**What this task involves**
Identify all lines below that hold "scrollbar" and collect them.

**Information**

┄┄┄┄┄┄┄┄┄┄┄┄┄┄┄┄┄┄┄┄

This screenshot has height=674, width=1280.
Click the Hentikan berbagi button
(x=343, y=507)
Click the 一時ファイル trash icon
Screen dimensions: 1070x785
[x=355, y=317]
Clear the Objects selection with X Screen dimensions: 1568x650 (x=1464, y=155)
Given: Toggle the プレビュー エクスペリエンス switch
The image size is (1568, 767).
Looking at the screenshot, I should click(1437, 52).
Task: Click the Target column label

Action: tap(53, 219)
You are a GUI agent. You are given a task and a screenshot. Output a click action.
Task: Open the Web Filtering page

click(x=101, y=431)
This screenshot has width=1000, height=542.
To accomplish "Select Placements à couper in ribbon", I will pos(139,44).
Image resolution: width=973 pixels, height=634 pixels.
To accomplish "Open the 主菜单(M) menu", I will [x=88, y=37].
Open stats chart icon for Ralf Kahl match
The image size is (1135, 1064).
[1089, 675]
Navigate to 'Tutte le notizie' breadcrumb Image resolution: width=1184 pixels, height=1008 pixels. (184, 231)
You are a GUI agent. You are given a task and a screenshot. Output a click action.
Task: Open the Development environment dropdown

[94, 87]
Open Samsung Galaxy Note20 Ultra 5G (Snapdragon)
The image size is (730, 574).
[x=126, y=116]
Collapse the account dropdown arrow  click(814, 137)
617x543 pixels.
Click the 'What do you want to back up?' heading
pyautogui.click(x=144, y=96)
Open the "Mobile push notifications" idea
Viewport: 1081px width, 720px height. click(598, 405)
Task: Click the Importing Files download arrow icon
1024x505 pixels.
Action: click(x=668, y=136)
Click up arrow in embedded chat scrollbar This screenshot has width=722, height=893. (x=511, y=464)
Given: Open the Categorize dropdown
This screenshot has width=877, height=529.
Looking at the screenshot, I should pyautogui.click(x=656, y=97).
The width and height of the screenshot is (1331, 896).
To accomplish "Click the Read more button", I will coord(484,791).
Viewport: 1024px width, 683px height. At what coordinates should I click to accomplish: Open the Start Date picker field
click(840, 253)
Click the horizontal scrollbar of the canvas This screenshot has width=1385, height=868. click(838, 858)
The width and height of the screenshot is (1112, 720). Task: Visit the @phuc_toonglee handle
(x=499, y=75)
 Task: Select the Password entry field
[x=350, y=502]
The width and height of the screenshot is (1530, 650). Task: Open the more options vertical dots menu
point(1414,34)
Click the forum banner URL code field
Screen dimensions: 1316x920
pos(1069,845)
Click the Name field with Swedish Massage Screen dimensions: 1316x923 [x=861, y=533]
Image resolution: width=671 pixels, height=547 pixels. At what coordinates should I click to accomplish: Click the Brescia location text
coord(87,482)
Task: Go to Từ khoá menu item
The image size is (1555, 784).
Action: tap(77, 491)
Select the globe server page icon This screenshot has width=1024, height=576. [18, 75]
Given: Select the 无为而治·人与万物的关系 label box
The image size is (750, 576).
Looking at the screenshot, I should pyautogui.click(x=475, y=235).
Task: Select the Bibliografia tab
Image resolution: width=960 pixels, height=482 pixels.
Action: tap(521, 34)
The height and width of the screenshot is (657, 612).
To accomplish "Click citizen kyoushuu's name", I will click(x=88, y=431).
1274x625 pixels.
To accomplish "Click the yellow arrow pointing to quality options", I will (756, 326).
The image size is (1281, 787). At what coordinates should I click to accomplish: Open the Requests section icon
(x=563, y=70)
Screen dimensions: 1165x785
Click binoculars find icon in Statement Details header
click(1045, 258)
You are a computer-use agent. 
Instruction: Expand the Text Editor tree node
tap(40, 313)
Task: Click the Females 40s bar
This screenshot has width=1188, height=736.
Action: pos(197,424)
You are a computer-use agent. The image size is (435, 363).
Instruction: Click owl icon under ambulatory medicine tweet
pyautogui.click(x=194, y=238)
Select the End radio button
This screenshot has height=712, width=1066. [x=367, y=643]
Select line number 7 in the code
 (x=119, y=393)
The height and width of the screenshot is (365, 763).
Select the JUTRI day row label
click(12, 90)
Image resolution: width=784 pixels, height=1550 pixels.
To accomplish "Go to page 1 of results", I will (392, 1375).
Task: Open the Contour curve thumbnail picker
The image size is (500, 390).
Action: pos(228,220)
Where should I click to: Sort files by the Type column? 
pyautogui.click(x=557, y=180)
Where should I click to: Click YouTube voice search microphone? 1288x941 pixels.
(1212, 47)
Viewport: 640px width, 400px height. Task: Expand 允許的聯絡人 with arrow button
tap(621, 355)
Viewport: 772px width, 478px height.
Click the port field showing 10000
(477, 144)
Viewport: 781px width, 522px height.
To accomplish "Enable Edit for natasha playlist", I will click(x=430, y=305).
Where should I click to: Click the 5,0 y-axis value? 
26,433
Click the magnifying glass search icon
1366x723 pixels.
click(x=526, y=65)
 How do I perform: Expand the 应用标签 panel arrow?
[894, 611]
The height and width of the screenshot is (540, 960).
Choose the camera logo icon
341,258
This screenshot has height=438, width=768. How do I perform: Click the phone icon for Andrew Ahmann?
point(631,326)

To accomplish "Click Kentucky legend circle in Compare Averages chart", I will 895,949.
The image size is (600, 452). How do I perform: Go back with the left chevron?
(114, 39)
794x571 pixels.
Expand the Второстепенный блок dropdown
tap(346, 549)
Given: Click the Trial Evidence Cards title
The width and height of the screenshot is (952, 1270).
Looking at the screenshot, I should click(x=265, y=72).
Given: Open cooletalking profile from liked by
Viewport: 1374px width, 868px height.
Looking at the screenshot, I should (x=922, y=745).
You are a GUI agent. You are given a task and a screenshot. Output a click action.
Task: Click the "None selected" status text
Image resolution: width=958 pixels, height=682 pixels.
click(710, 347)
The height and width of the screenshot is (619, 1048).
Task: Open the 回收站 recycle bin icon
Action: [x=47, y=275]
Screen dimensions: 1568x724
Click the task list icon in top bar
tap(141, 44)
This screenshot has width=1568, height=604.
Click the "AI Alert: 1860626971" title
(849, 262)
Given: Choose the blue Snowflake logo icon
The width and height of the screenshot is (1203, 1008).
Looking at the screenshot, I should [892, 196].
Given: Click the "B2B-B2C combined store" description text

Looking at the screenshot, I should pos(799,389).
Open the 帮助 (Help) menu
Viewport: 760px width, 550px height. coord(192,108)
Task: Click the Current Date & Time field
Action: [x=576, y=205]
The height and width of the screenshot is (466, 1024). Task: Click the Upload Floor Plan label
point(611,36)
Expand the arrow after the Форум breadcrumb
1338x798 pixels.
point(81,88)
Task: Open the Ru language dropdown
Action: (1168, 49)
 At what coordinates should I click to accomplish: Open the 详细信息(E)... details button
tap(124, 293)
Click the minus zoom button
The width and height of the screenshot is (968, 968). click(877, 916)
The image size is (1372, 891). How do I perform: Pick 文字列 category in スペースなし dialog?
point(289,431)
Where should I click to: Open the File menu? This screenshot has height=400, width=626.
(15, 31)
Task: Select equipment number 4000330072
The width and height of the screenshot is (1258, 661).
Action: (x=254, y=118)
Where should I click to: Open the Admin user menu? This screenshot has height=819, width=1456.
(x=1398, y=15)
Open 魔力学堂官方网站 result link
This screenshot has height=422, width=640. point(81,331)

┄┄┄┄┄┄┄┄┄┄┄┄┄┄┄┄┄┄┄┄

**Answer to this exercise**
Click up arrow in embedded chat scrollbar This screenshot has width=722, height=893. (x=511, y=464)
Click the horizontal scrollbar of the canvas This screenshot has width=1385, height=868. click(838, 858)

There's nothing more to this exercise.